* Given task 1
Copy out the forum post about choosing random integers that favor large or small values word for word, from its title to its final line.

***** Provided text

Choosing random ints, favouring large/small

For my current project, I’ve decided to improve one of my random int generators, which is supposed to favour small or large numbers within a given array. I googled and found out that a proper solution would involve a cumulative distribution function for probabilities, so I tried to build one myself. I’m no math wiz, but the results of my tests have been promising (I’ve included my test below). I’m looking to build an efficient and effective solution, so any suggestions would be appreciated! Also, please feel free to use this code if it’s helpful!

Where pInts is an array of integers, and pWeight is a float between [-1,1] (inclusive) telling the function how heavily it should favour large values (positive) or small values (negative):

define :chooseFavouredAbsInt do |pInts, pWeight|
  sortedUniqAbsValues = pInts.map { |v| v.abs }.uniq.sort
  if (pWeight.zero? || (sortedUniqAbsValues.length < 2))
    return pInts.choose
  else
    minInt = sortedUniqAbsValues.first
    maxInt = sortedUniqAbsValues.last
    refInts = (minInt..maxInt).to_a
    diffs = refInts.map { |v| (v - minInt) }
    partialSum = 0
    partialSums = diffs.take(diffs.length)
    diffs.each_index do |i|
      partialSum += diffs[i]
      partialSums[i] = partialSum
    end
    probabilities = partialSums.map { |ps| ((ps * pWeight.abs) / partialSums.last.to_f) }
    
    if (pWeight > 0)
      pool = pInts.select { |i| evalChance?(probabilities[refInts.index(i.abs)]) }
      while pool.empty?
        pool = pInts.select { |i| evalChance?(probabilities[refInts.index(i.abs)]) }
      end
      
      return pool.choose
    else
      pool = pInts.select { |i| evalChance?(1 - probabilities[refInts.index(i.abs)]) }
      while pool.empty?

**********
***** Provided data

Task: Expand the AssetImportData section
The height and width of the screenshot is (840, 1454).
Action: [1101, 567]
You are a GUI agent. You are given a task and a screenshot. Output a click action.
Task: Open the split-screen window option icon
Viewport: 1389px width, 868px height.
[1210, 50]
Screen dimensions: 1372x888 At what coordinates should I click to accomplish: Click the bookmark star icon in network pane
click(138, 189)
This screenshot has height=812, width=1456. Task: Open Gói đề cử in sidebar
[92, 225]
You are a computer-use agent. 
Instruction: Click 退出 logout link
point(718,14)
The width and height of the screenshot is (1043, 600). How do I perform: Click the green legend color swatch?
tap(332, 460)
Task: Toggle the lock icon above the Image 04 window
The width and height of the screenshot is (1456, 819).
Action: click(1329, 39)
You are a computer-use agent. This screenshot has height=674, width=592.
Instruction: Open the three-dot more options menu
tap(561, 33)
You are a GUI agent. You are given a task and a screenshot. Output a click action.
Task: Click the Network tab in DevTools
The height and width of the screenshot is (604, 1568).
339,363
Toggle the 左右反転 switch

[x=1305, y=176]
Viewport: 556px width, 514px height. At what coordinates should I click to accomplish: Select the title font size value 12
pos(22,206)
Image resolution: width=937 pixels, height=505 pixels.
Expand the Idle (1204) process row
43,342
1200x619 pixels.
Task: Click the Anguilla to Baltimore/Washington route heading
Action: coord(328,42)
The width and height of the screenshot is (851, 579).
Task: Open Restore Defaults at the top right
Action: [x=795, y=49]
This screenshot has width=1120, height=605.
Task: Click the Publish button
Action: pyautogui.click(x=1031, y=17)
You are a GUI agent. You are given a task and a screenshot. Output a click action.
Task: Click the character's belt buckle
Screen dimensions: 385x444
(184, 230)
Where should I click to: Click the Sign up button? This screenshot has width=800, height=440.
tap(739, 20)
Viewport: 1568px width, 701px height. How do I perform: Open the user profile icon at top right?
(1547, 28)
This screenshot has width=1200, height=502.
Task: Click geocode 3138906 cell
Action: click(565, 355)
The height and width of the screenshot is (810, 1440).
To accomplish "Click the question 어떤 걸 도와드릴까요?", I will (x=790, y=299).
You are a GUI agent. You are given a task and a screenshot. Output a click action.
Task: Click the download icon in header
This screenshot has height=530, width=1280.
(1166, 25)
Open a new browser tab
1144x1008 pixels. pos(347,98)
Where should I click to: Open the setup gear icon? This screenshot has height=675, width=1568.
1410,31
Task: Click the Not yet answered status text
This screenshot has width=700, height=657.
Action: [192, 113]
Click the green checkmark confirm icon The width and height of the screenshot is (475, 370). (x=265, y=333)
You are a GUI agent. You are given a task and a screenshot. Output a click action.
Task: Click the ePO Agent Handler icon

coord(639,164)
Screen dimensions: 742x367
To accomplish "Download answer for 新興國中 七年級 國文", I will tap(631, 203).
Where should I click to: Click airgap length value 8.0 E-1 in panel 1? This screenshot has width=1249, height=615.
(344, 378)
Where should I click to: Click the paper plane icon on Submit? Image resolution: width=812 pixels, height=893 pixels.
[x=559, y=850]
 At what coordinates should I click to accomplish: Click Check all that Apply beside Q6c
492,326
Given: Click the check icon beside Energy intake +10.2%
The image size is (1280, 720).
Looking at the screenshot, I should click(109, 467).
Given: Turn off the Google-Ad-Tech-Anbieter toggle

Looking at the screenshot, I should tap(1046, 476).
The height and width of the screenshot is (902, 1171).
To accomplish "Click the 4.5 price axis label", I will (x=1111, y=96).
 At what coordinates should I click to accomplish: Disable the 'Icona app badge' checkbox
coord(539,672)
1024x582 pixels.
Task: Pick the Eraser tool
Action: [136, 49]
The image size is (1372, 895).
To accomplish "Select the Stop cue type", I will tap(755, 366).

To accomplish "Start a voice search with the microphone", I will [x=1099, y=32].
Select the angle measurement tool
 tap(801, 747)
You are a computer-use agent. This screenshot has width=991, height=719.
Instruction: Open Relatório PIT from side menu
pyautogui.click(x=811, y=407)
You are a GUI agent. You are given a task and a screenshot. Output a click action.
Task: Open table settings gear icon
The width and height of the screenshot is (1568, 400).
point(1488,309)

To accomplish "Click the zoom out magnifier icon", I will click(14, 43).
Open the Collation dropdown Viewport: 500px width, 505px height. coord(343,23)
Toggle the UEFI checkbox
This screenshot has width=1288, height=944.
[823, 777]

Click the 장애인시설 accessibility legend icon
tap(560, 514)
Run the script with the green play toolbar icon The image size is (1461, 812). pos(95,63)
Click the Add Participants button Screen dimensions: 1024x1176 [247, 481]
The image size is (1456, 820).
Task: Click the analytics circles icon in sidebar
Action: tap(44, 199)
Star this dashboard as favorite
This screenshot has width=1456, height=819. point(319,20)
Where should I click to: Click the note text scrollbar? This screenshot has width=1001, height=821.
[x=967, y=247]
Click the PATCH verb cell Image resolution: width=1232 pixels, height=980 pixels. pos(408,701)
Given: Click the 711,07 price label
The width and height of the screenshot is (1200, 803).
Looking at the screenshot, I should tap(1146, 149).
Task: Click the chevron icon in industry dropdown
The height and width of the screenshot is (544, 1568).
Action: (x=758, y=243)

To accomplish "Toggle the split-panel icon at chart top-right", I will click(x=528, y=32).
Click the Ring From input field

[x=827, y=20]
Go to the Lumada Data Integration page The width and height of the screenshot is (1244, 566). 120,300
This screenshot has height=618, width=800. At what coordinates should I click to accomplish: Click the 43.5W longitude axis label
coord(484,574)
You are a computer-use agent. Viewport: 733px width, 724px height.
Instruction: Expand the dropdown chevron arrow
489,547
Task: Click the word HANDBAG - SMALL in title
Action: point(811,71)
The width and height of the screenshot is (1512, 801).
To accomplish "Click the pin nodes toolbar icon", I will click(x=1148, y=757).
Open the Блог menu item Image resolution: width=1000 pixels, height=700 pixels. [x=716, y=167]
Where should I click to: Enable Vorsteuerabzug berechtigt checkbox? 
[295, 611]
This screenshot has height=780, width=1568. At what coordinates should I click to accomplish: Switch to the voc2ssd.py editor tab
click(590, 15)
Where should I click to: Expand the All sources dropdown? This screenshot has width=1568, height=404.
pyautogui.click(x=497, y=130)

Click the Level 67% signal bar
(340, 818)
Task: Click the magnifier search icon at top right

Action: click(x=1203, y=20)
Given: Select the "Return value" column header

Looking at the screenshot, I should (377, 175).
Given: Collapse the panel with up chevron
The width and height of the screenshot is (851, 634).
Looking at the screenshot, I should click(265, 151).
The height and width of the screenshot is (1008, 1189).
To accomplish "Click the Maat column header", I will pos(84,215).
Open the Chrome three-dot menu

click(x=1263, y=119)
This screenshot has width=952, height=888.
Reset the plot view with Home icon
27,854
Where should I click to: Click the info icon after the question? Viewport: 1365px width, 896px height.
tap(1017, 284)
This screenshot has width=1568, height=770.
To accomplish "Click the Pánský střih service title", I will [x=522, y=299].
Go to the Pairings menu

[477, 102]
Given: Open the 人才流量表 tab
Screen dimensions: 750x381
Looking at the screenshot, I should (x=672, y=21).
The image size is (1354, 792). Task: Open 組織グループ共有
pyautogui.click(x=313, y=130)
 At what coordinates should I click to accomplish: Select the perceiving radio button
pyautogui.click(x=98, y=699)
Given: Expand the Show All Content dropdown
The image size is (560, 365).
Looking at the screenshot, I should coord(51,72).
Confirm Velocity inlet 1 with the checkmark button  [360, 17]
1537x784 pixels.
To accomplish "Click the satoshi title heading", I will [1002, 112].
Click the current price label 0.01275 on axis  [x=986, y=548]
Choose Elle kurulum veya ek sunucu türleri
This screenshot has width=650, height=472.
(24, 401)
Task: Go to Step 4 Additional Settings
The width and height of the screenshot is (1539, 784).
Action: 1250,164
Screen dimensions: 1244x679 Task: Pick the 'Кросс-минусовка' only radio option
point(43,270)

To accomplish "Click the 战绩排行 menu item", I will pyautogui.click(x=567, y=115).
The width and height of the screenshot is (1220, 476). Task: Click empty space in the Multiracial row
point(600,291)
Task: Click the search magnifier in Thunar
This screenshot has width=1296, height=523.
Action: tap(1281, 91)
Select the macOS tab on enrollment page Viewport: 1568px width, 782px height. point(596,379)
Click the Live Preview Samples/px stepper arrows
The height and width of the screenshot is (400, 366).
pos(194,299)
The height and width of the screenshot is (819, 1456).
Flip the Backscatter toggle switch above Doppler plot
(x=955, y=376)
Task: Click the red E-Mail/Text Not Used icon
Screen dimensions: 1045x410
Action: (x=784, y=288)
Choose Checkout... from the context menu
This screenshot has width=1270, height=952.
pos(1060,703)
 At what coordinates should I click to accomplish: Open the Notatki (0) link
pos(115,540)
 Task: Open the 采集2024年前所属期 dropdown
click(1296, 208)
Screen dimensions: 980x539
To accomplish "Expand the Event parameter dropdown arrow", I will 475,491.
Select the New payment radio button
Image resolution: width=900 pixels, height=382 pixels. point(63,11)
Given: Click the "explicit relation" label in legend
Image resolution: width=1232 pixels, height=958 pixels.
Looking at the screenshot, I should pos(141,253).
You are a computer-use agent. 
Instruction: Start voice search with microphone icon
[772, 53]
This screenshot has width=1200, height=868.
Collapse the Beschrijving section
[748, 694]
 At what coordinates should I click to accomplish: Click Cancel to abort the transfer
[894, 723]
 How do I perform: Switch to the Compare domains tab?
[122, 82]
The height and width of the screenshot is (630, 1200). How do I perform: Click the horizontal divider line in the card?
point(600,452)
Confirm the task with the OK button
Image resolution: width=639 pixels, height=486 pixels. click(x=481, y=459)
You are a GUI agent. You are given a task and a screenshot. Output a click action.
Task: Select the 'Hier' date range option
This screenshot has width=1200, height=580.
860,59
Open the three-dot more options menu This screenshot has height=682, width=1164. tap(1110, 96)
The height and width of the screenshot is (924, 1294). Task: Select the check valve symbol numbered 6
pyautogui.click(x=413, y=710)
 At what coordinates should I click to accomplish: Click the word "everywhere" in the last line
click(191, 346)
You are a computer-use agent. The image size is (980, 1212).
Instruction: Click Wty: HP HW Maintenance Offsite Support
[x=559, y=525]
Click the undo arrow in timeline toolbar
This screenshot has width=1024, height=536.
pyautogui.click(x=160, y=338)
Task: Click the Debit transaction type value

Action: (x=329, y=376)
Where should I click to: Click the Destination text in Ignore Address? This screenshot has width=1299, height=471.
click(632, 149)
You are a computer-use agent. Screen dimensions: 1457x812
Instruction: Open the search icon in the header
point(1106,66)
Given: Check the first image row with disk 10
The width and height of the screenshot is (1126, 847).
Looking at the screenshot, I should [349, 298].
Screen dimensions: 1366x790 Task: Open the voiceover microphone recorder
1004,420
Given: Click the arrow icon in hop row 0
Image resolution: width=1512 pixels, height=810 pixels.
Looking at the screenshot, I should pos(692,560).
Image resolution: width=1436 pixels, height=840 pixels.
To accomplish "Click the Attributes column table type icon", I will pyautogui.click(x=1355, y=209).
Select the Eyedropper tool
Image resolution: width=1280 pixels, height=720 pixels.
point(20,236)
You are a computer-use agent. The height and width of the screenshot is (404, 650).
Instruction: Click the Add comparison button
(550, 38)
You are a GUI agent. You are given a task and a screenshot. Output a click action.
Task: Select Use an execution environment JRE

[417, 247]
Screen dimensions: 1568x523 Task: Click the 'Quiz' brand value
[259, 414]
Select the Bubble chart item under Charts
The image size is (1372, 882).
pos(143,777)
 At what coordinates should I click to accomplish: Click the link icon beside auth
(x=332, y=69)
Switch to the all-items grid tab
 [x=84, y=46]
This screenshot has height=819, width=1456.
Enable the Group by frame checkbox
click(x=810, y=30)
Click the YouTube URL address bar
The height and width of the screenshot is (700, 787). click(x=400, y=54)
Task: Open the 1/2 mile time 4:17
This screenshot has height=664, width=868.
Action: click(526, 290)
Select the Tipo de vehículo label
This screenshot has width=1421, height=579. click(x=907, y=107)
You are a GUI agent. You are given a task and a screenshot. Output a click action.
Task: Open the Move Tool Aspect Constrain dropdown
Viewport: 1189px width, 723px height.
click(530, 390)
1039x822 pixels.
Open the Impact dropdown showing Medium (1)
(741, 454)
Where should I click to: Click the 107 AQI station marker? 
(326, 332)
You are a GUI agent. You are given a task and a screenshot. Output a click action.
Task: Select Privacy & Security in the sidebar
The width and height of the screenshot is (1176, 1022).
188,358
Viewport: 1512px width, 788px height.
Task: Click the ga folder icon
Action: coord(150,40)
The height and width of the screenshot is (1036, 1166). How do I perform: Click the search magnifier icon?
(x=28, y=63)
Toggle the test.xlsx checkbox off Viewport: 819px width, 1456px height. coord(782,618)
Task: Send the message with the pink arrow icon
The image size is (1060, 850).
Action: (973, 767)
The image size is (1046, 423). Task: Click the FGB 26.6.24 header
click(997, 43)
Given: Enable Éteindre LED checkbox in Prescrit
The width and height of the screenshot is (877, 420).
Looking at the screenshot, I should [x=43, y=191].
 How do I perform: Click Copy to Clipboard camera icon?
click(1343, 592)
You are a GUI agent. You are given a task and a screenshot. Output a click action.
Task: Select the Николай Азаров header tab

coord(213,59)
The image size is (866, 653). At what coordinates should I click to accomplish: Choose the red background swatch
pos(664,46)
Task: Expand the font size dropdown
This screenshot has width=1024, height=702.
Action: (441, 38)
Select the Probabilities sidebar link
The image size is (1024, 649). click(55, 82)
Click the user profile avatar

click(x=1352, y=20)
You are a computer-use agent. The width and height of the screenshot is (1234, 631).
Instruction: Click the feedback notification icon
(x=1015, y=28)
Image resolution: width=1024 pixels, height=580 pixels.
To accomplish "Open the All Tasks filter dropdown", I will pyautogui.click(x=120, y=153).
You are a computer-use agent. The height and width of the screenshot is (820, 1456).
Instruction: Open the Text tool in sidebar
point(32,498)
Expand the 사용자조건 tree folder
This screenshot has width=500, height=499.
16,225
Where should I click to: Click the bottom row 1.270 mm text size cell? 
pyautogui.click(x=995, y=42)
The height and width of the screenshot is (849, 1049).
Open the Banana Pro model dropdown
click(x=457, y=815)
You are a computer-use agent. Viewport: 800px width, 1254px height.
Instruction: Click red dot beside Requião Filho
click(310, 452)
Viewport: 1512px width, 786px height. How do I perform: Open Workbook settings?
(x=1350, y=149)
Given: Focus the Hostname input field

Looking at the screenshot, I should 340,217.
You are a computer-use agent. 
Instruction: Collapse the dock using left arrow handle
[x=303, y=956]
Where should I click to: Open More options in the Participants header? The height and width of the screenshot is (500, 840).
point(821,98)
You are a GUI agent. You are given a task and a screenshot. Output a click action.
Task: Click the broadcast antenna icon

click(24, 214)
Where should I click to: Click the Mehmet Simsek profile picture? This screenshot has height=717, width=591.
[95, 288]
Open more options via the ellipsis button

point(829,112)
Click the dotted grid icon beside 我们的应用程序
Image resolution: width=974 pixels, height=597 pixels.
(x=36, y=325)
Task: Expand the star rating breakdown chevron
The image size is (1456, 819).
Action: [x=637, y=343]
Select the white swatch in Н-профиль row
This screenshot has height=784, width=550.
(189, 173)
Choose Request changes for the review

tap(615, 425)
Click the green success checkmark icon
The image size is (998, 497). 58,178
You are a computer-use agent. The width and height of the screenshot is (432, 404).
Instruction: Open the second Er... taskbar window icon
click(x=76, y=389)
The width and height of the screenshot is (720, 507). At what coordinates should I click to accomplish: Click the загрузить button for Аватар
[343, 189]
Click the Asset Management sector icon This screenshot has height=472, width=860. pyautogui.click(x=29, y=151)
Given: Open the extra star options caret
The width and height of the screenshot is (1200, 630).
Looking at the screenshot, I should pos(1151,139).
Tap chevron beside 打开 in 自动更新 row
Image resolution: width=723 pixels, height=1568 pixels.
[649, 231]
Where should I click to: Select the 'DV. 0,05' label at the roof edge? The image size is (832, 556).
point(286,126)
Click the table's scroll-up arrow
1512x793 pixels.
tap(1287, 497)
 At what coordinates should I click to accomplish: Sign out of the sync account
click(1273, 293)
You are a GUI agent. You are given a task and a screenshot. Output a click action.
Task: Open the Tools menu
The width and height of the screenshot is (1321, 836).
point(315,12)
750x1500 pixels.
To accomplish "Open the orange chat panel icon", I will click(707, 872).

**********

* Given task 2
Reproduce everything in the records from the line containing "Task: Click the red E-Mail/Text Not Used icon" down to the line containing "Looking at the screenshot, I should pos(141,253).", with both of those lines included.

* Correct result 1
Choosing random ints, favouring large/small

For my current project, I’ve decided to improve one of my random int generators, which is supposed to favour small or large numbers within a given array. I googled and found out that a proper solution would involve a cumulative distribution function for probabilities, so I tried to build one myself. I’m no math wiz, but the results of my tests have been promising (I’ve included my test below). I’m looking to build an efficient and effective solution, so any suggestions would be appreciated! Also, please feel free to use this code if it’s helpful!

Where pInts is an array of integers, and pWeight is a float between [-1,1] (inclusive) telling the function how heavily it should favour large values (positive) or small values (negative):

define :chooseFavouredAbsInt do |pInts, pWeight|
  sortedUniqAbsValues = pInts.map { |v| v.abs }.uniq.sort
  if (pWeight.zero? || (sortedUniqAbsValues.length < 2))
    return pInts.choose
  else
    minInt = sortedUniqAbsValues.first
    maxInt = sortedUniqAbsValues.last
    refInts = (minInt..maxInt).to_a
    diffs = refInts.map { |v| (v - minInt) }
    partialSum = 0
    partialSums = diffs.take(diffs.length)
    diffs.each_index do |i|
      partialSum += diffs[i]
      partialSums[i] = partialSum
    end
    probabilities = partialSums.map { |ps| ((ps * pWeight.abs) / partialSums.last.to_f) }
    
    if (pWeight > 0)
      pool = pInts.select { |i| evalChance?(probabilities[refInts.index(i.abs)]) }
      while pool.empty?
        pool = pInts.select { |i| evalChance?(probabilities[refInts.index(i.abs)]) }
      end
      
      return pool.choose
    else
      pool = pInts.select { |i| evalChance?(1 - probabilities[refInts.index(i.abs)]) }
      while pool.empty?

* Correct result 2
Task: Click the red E-Mail/Text Not Used icon
Screen dimensions: 1045x410
Action: (x=784, y=288)
Choose Checkout... from the context menu
This screenshot has width=1270, height=952.
pos(1060,703)
 At what coordinates should I click to accomplish: Open the Notatki (0) link
pos(115,540)
 Task: Open the 采集2024年前所属期 dropdown
click(1296, 208)
Screen dimensions: 980x539
To accomplish "Expand the Event parameter dropdown arrow", I will 475,491.
Select the New payment radio button
Image resolution: width=900 pixels, height=382 pixels. point(63,11)
Given: Click the "explicit relation" label in legend
Image resolution: width=1232 pixels, height=958 pixels.
Looking at the screenshot, I should pos(141,253).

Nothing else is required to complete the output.